The device (70) that wherein is used for handling this coding audio data is determined quantize block from coding audio data, as first extension layer; Determine to be up to the difference spectrum value of first cutoff frequency, as second extension layer, wherein first cutoff frequency is littler than the maximum frequency of the difference spectrum value that can produce in scrambler.

29. device as claimed in claim 28,

Wherein be used for the device (82) that the rise time represents the input value of the integer transform algorithm of total length is made as predetermined value, these are worth on the cutoff frequency of second extension layer; And by by corresponding to the maximum frequency of difference spectrum value and the factor selected by the ratio of frequency, just use after the reverse integer transform algorithm, reduce the time representation of discrete tone signal sample time, wherein difference spectrum value maximum frequency can be produced by scrambler.
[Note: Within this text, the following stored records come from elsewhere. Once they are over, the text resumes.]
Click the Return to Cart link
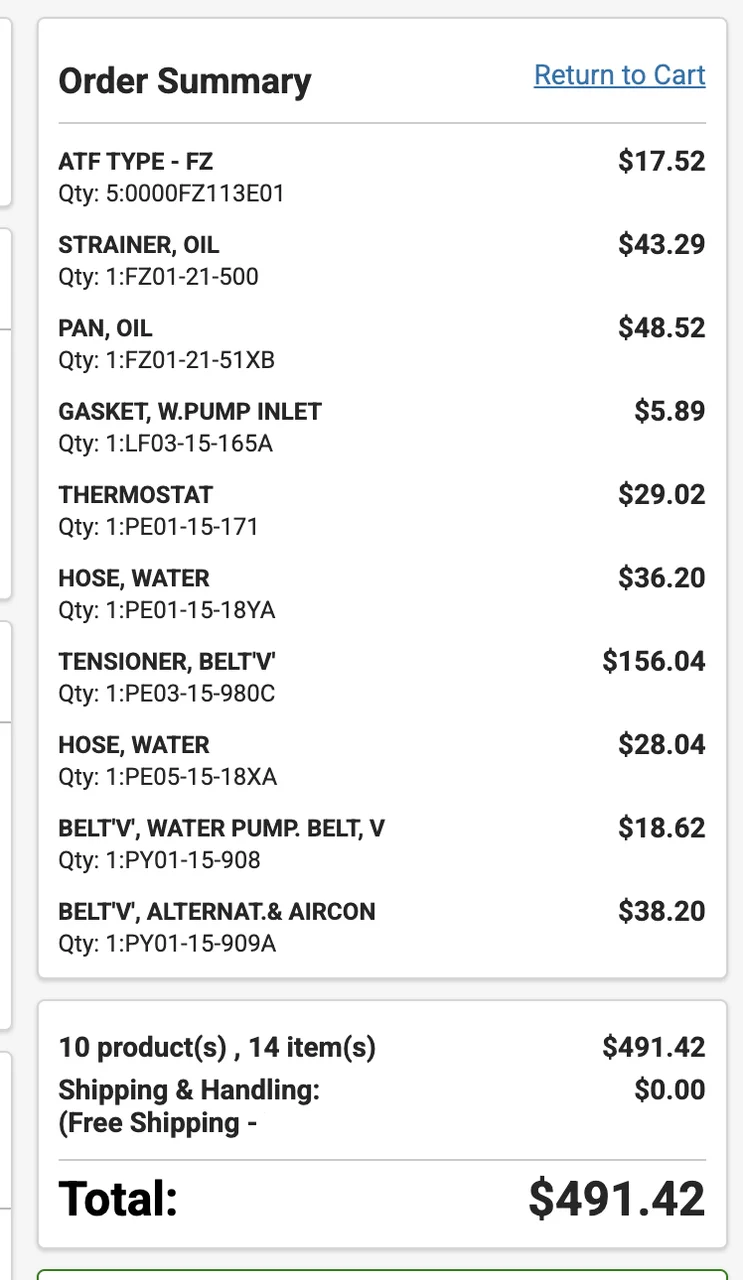The height and width of the screenshot is (1280, 743). pos(619,75)

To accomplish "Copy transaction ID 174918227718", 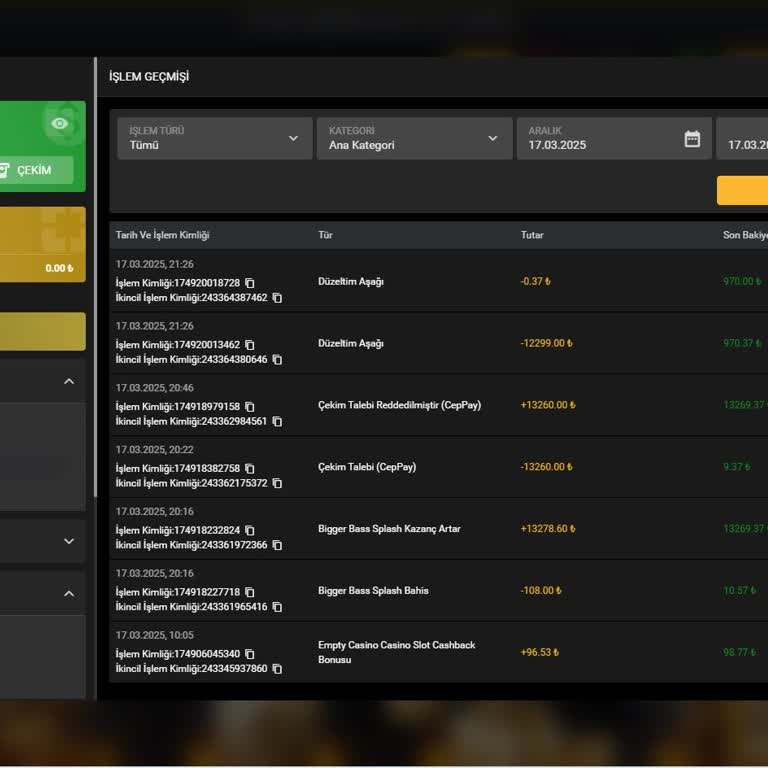I will click(250, 593).
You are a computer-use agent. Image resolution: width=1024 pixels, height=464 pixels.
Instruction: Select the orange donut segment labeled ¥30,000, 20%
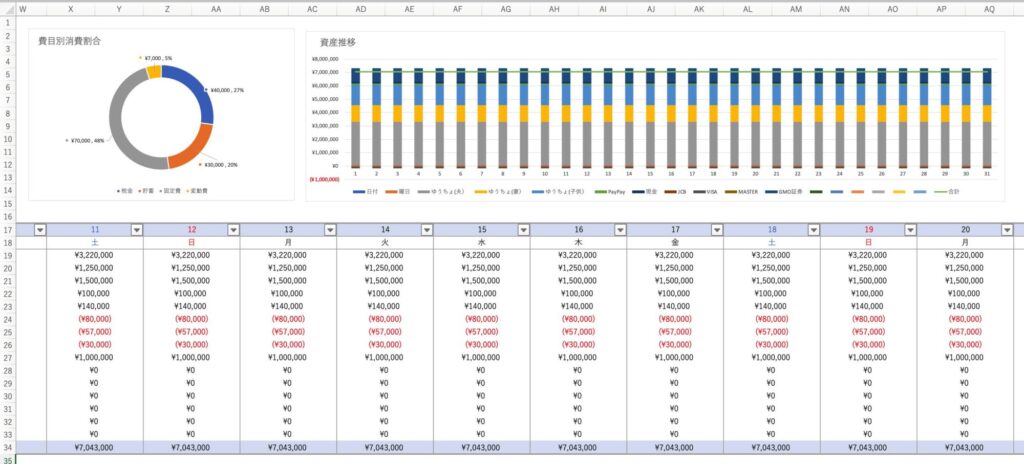pyautogui.click(x=187, y=145)
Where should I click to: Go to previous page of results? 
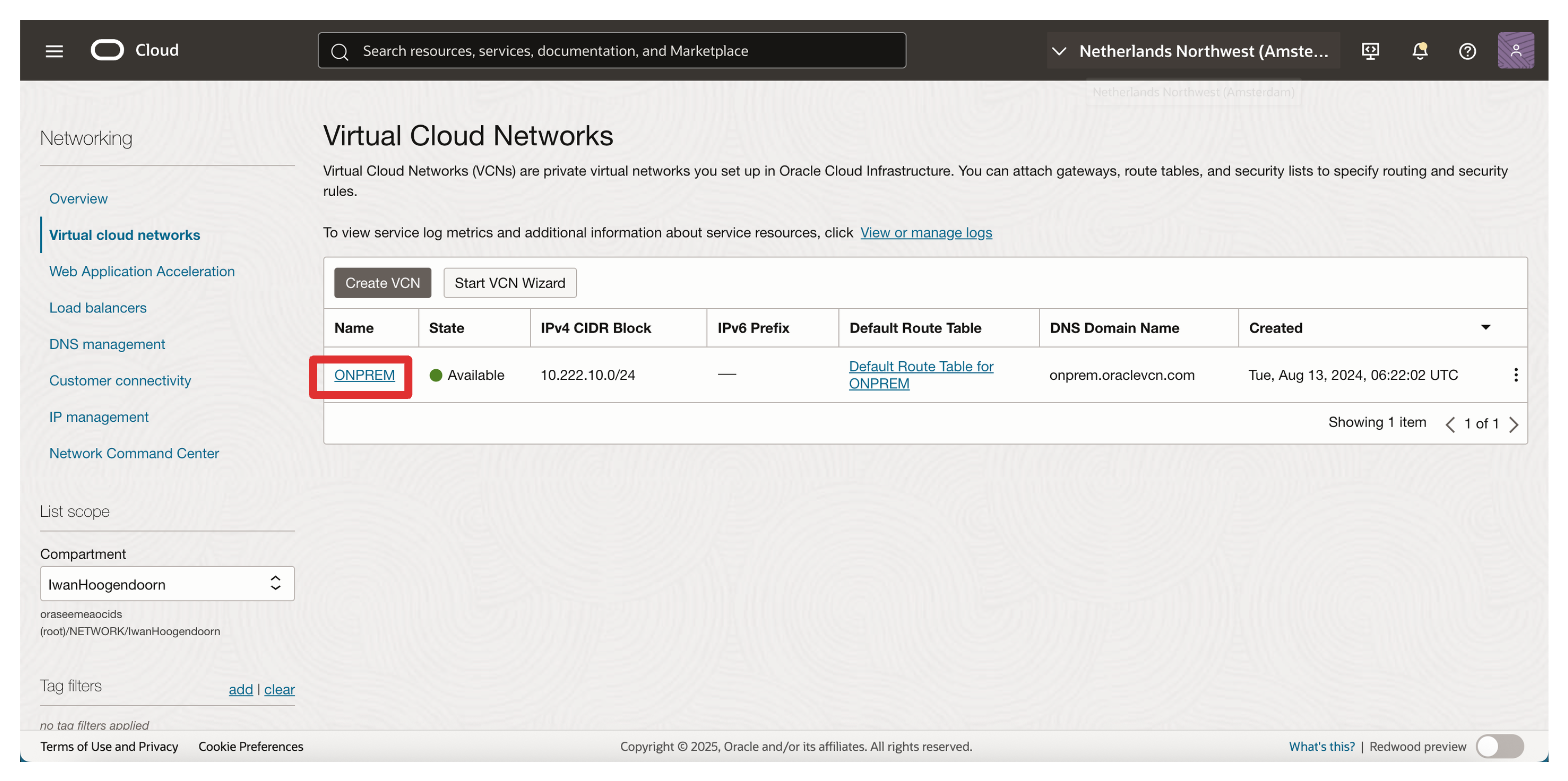coord(1450,424)
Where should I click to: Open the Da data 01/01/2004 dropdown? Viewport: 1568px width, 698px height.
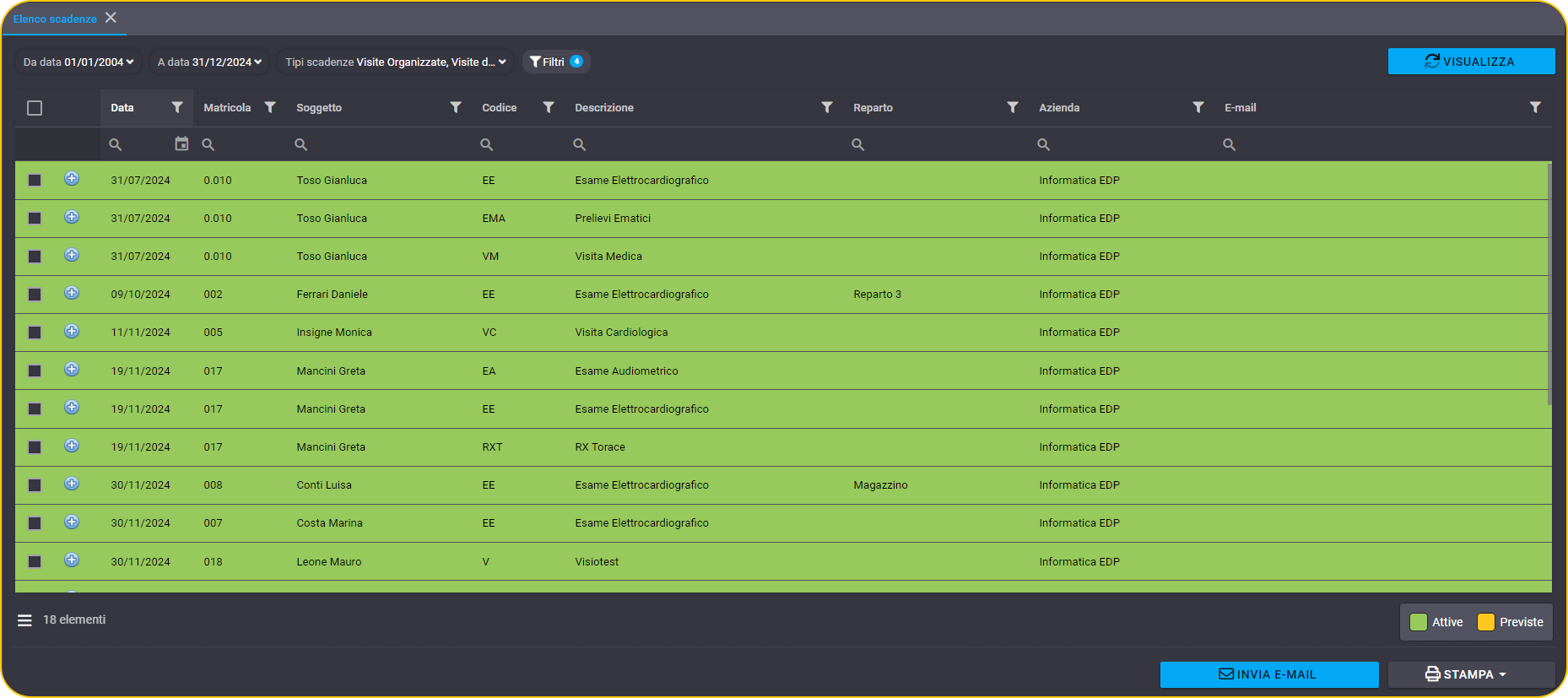78,62

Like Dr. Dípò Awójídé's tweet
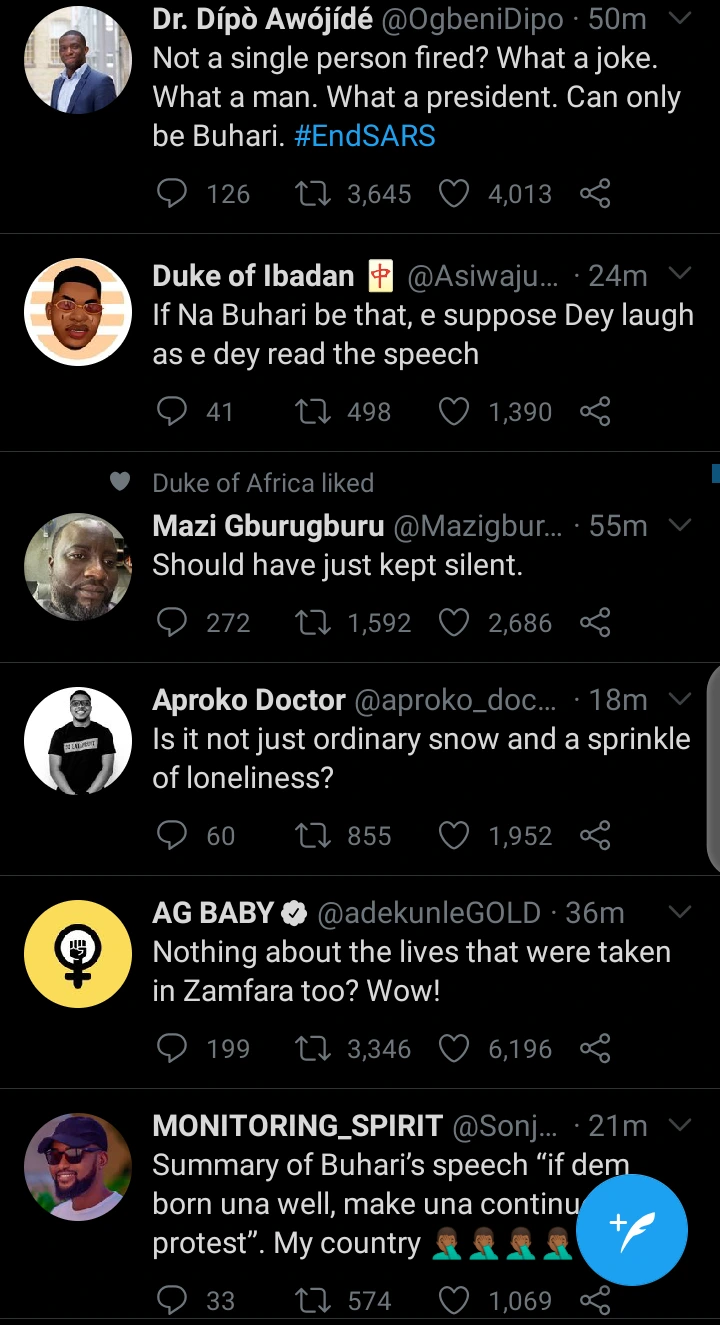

30. device as claimed in claim 29,

Wherein the predetermined value of all input values on cutoff frequency is zero.

31. to the method that the voice data of having encoded is decoded, the voice data of wherein having encoded by provide, inverse quantization, generation, formation and processing, from time-discrete sound signal, produce, this method comprises:

Handle (70) coding audio data, to obtain a quantize block and a difference block;

Inverse quantization (74) quantize block also rounds, to obtain the quantize block of an integer inverse quantization;

Mode combination (78) this integer quantisation piece and difference block with spectrum value obtains a binding modules; And

Use this binding modules, and the use integer transform algorithm opposite with the integer transform algorithm, the time representation that produces (82) time discrete sound signal.